Leona Mitchell Southern Heights Heritage Center & Museum
The Leona Mitchell Southern Heights Heritage Center & Museum serves as an educational cultural exhibit center that highlights the unique history, settlement and culture of black aboriginal Indians, Freedmen, ethnic pioneer settlers and their descendants. One of Enid's best kept secrets, this museum is named in honor of Leona Mitchell, a black Chickasaw benefactor, international opera singer and Enid resident. This museum is situated along the old Chisholm Trail in the former Cherokee outlet that was owned by Cherokee Freedmen and autonomous bands prior to the 1893 settlement by the Boomers.
The Leona Mitchell Southern Heights Heritage Center & Museum highlights tribal affiliations as well as cultural items and articles particular to the indigenous pre-settlement inhabitants of Oklahoma. This Enid museum focuses on Native Americans with African ancestry, including information about their economic, socio-political history, micro-ethnic culture and autonomy among the tribes. At the Leona Mitchell Southern Heights Heritage Center & Museum, lectures, performances, entertainment, arts and crafts, exhibitions and special collections supplement the museum's permanent collections. The museum takes great pride in presenting the story of ethnic Native Americans, black Indians and Freedmen from pre-history to present day.

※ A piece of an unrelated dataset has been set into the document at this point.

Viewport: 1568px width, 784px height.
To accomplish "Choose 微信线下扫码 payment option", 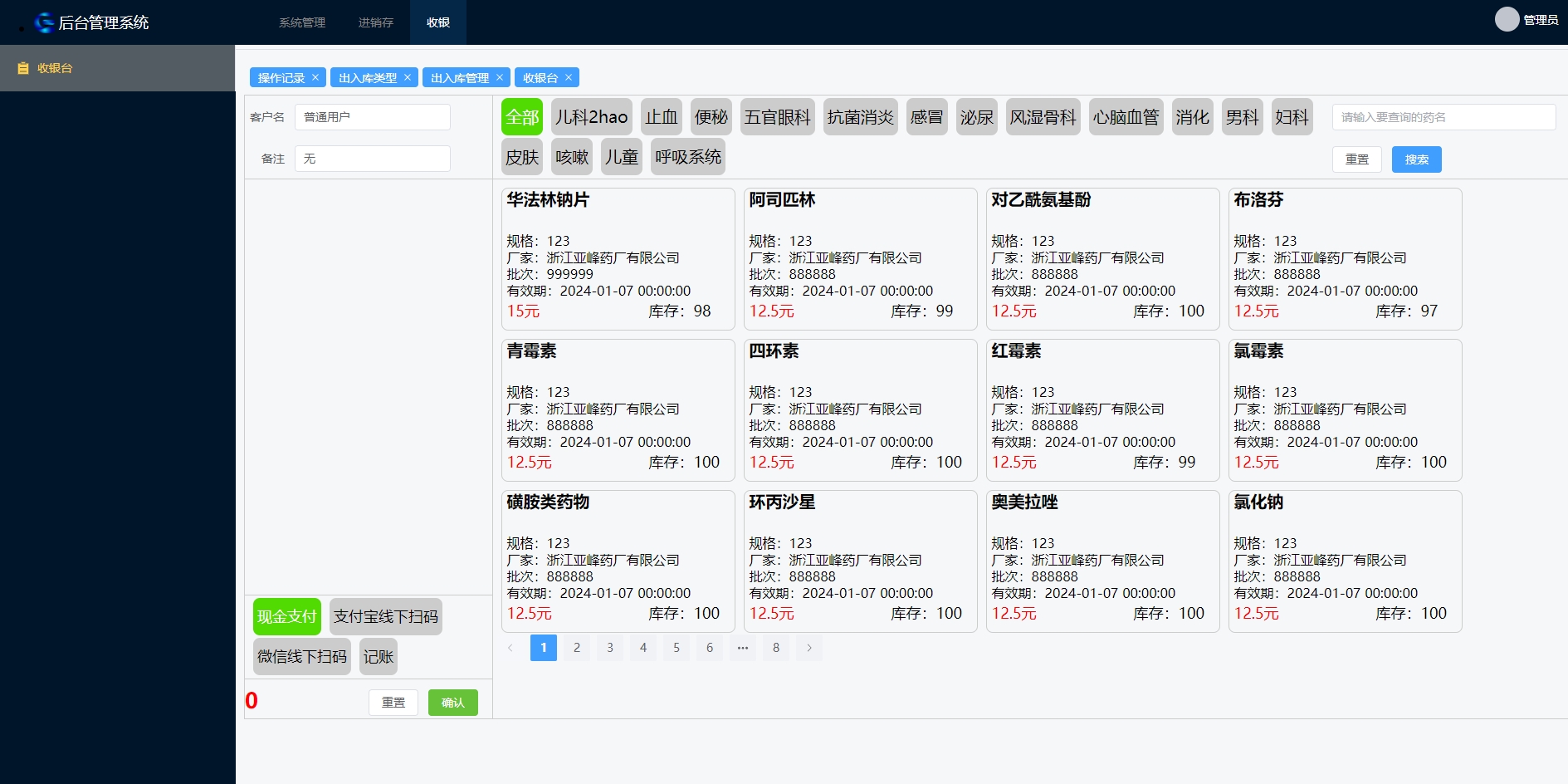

Come to this Enid museum to view the Leona Mitchell Collection as well as a variety of permanent exhibits. Visitors to the Leona Mitchell Southern Heights Heritage Center & Museum will enjoy a photo exhibit on the ethnic Indians of the Americas, a collection detailing the Freedmen of the Five Civilized Tribes, genealogical research collections, wood carvings, paintings and the Booker T. Washington and Carver School Collection. Other exhibits include collections on African Land Run pioneers, black service organization history and territorial marriages.